- WHAT THE EXERCISE ASKS
Reproduce the records below exactly, leaving their images out.

===== RECORDED INFORMATION =====

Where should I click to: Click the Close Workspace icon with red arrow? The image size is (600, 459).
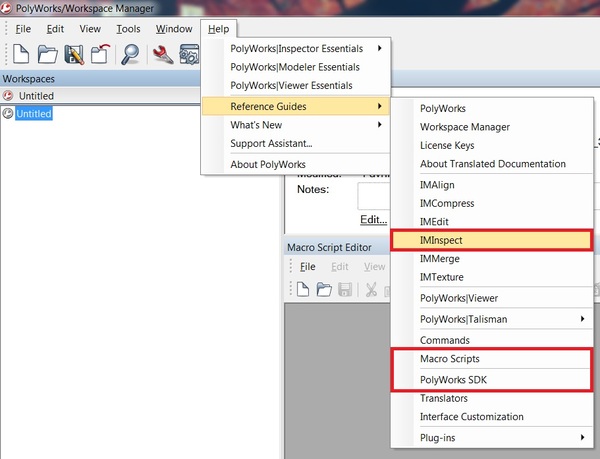100,54
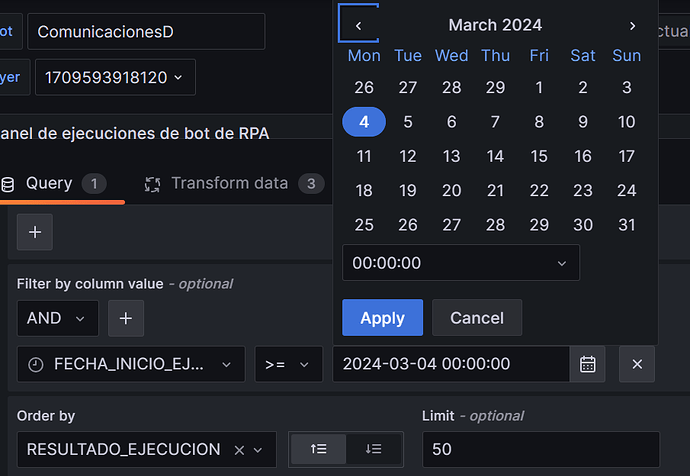Open the >= comparison operator dropdown
Viewport: 690px width, 476px height.
[x=287, y=364]
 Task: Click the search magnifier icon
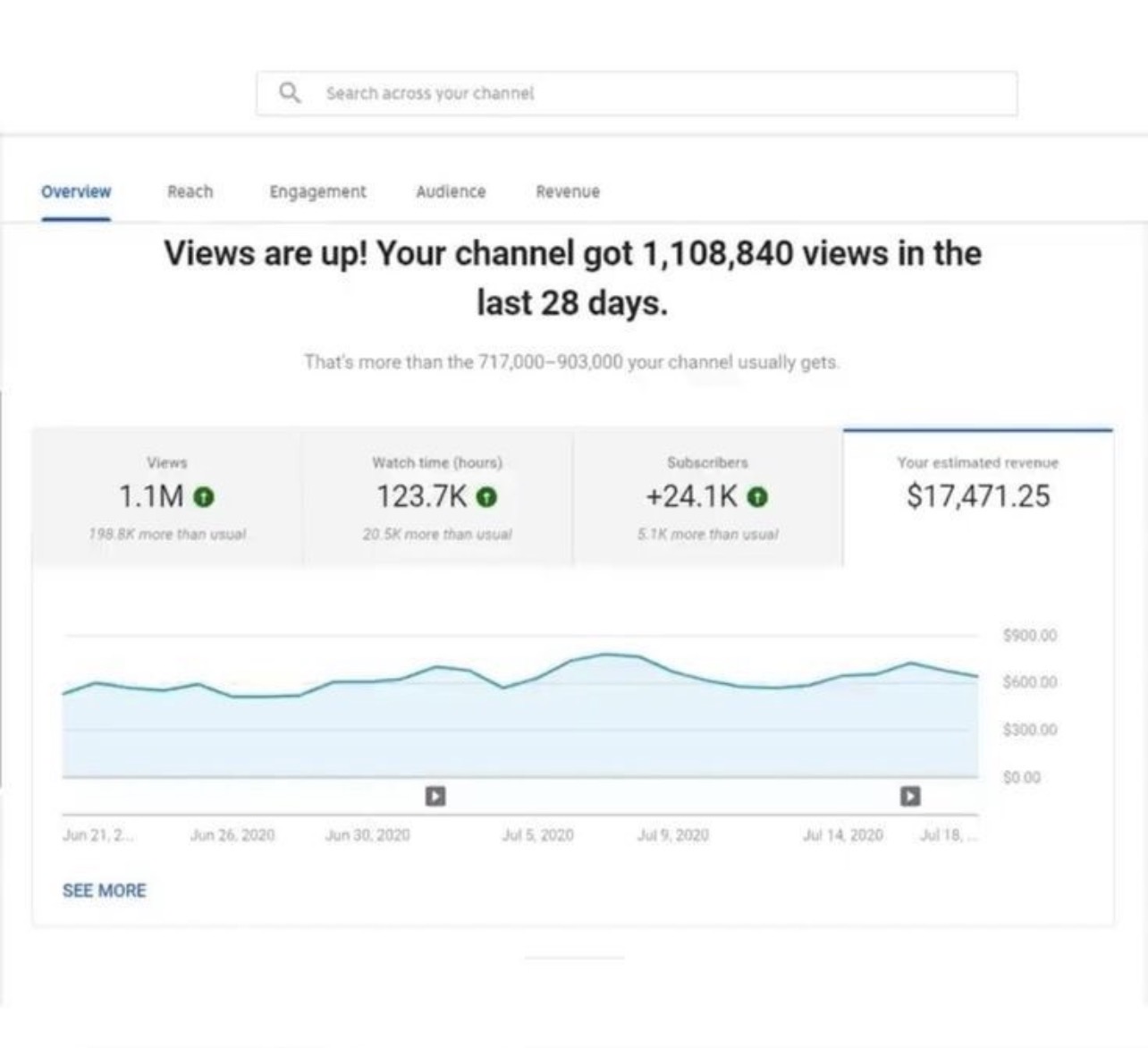(290, 92)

=====

- EXERCISE OUTPUT
Where should I click to: Click the Close Workspace icon with red arrow? The image size is (600, 459).
100,54
Open the >= comparison operator dropdown
Viewport: 690px width, 476px height.
[x=287, y=364]
 Task: Click the search magnifier icon
(290, 92)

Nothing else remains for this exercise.